* **The data**:
----

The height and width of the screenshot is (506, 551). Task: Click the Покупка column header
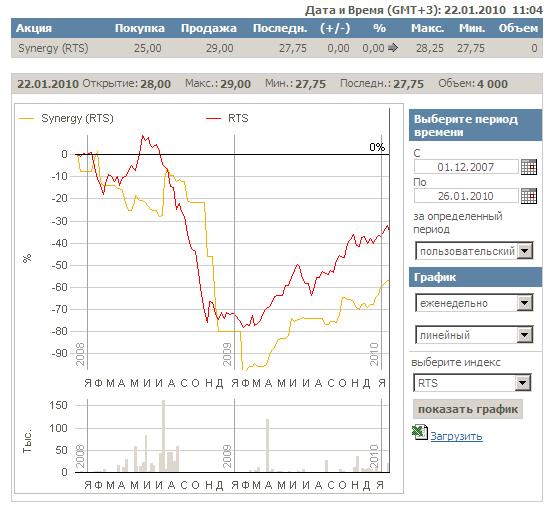140,28
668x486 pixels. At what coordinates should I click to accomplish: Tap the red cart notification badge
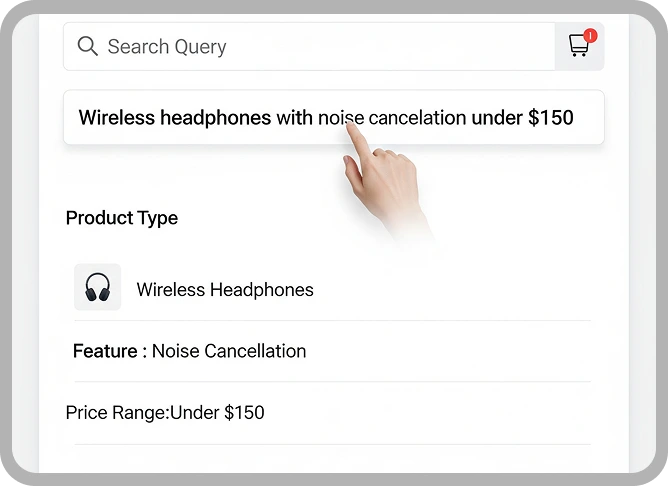(590, 35)
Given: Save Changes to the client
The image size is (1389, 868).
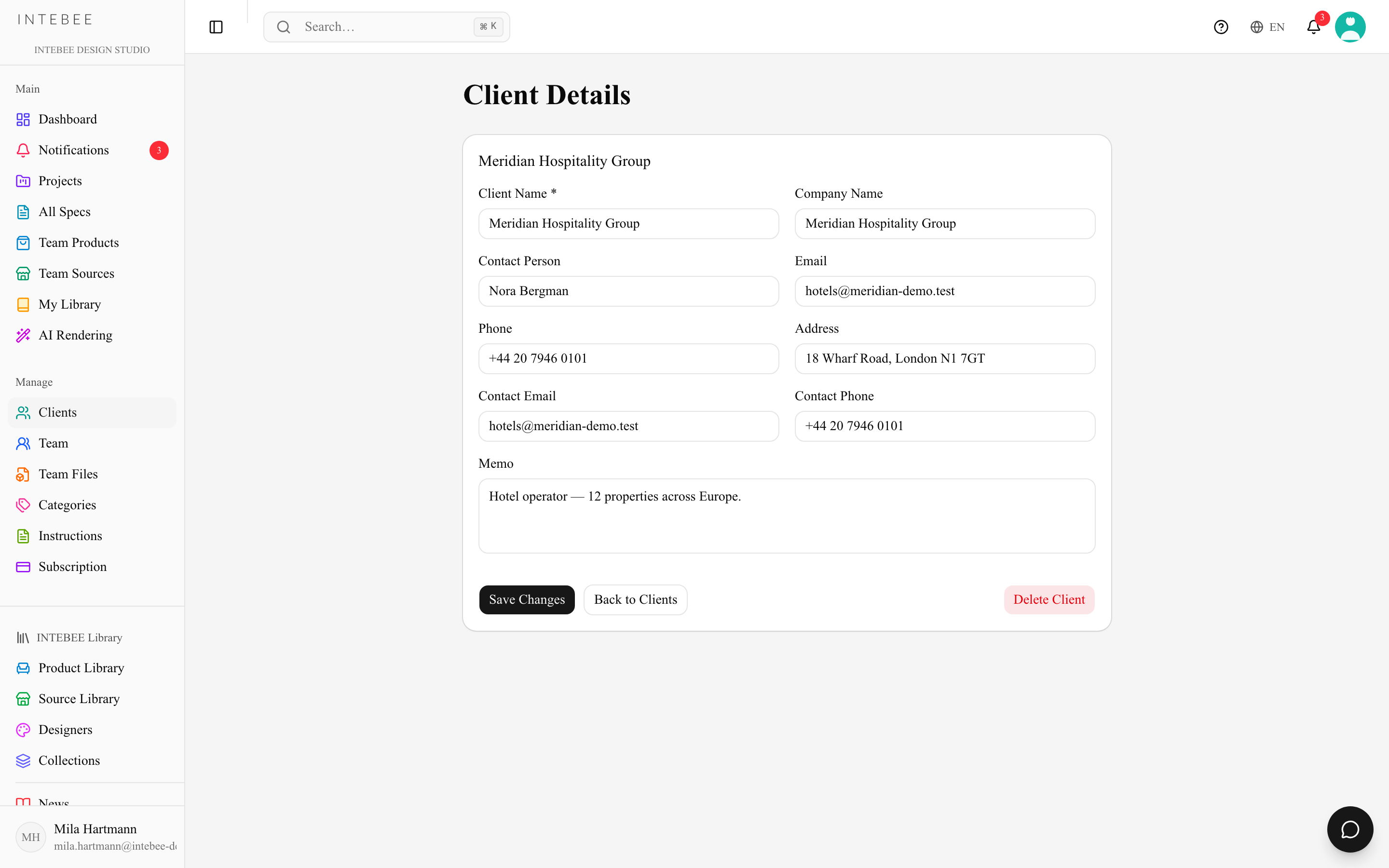Looking at the screenshot, I should [x=526, y=599].
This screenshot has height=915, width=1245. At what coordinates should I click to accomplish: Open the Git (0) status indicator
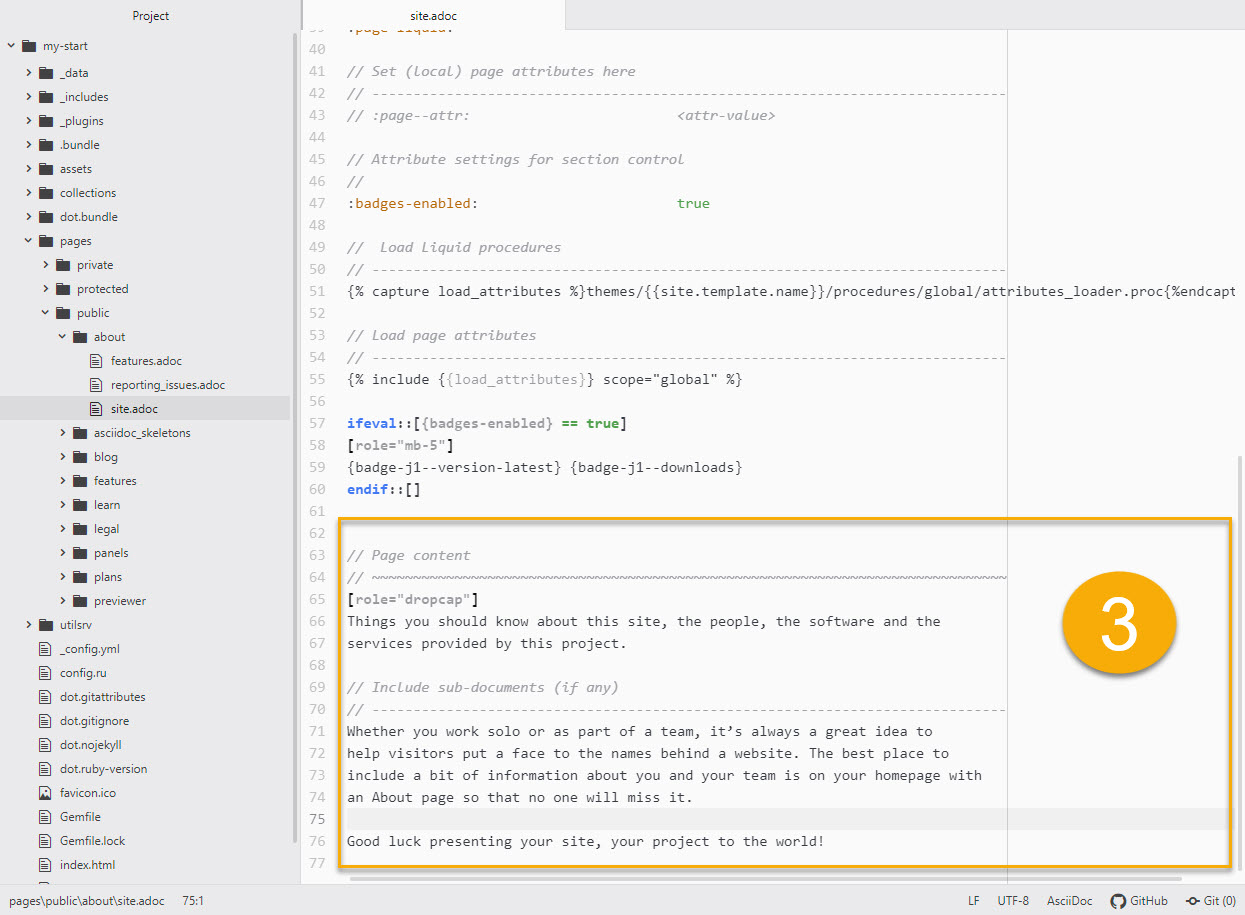point(1210,901)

----

* **Task objective**:
From the line holding "668x486 pixels. At" down to the final line of the entries above, print every line exactly. Pictures do not go in.

* **Response to the exercise**:
668x486 pixels. At what coordinates should I click to accomplish: Tap the red cart notification badge
(590, 35)
Given: Save Changes to the client
The image size is (1389, 868).
Looking at the screenshot, I should [x=526, y=599].
This screenshot has height=915, width=1245. At what coordinates should I click to accomplish: Open the Git (0) status indicator
point(1210,901)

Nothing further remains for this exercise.